Change modeling in LCM is empirically based (the empirical method chosen for this study is the multi-layer perceptron neural network), using areas of known transition from land cover maps along with user-specified explanatory variable maps that express the state of driving forces or the inherent suitability of land to undergo a specific transition. In this illustration, a total of 26 variables were used (Figure 1). The result is a transition potential map for each modeled land cover transition -- an expression of the readiness of land to undergo a transition in the next time step. These transition potential maps then serve as primary inputs to the prediction process, along with predicted quantities of change derived by Markov Chain Analysis. The specific allocation of change is then achieved by means of a multi-objective land competition process with intermediate recalculation of dynamic variables (such as proximity to disturbance) and associated transition potential maps.
In our case, forest change was modeled based on land cover maps from 1992 to 2001 (Figure 2). To assess the quality of the model, a prediction was made to 2004 for comparison with a known validation map. The resulting model attained a Pierce Skill Score of .61. Two types of maps were produced: a hard prediction map that expresses one change scenario (Figure 3) and a soft prediction map (Figure 4) which provides a comprehensive assessment of change potential, i.e., a map of vulnerability to change for the selected set of transitions. The soft prediction result therefore shows the potential that any given area may change at some future date and is very important for identifying areas of high risk: an important planning concern.

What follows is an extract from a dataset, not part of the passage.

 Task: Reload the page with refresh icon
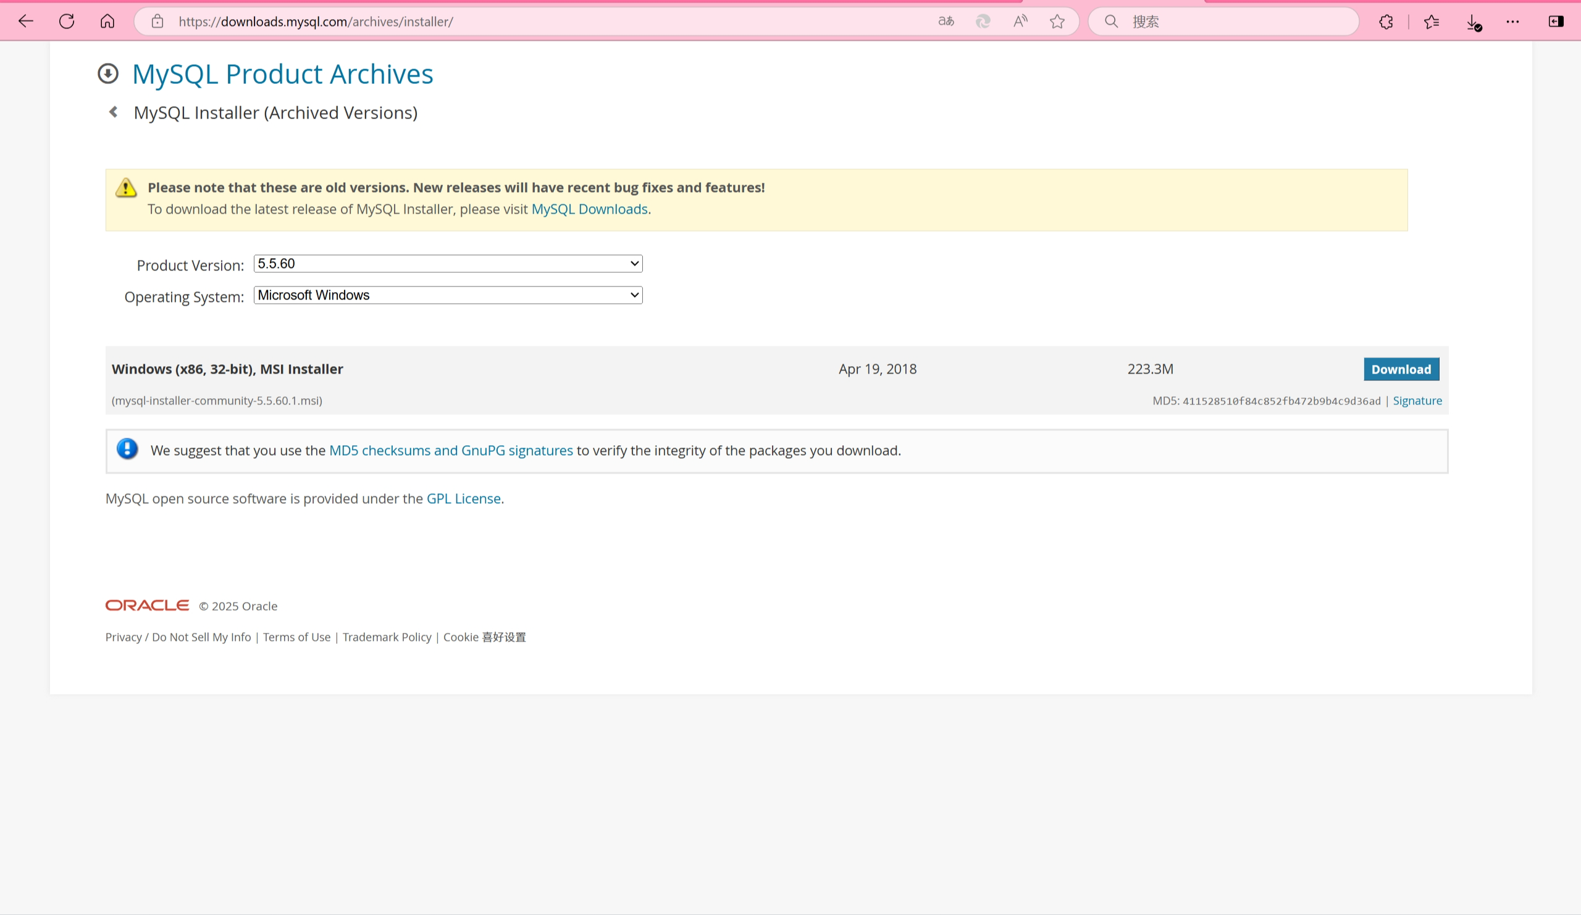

Once the model was calibrated, additional future scenarios were then produced. One such scenario was a prediction of the Bolivian Lowlands to the year 2015 (Figure 3) and the assessment of this scenario on endemic species habitat. Using collections of species range polygons, initially supplied by NatureServe and subsequently recalibrated using LCM, a species richness map was developed for all birds, mammals, and amphibians. The Bolivian Lowlands is home to 73 endemic species, 36 amphibians, 16 mammals, and 21 birds. This map was combined with the 2015 soft prediction map to derive a risk of biodiversity loss (Figure 5). We then applied the same process to all the endemic vertebrate species to derive a risk of endemic loss (Figure 6).
Assuming business as usual, the potential loss could be devastating to biodiversity in Bolivia. For the period we do know, from 2001 to 2004, 4% of current mammal habitat was lost (Figure 7). Tools such as these provide an important means to assist those engaged in important conservation practices and to prioritize threatened environments.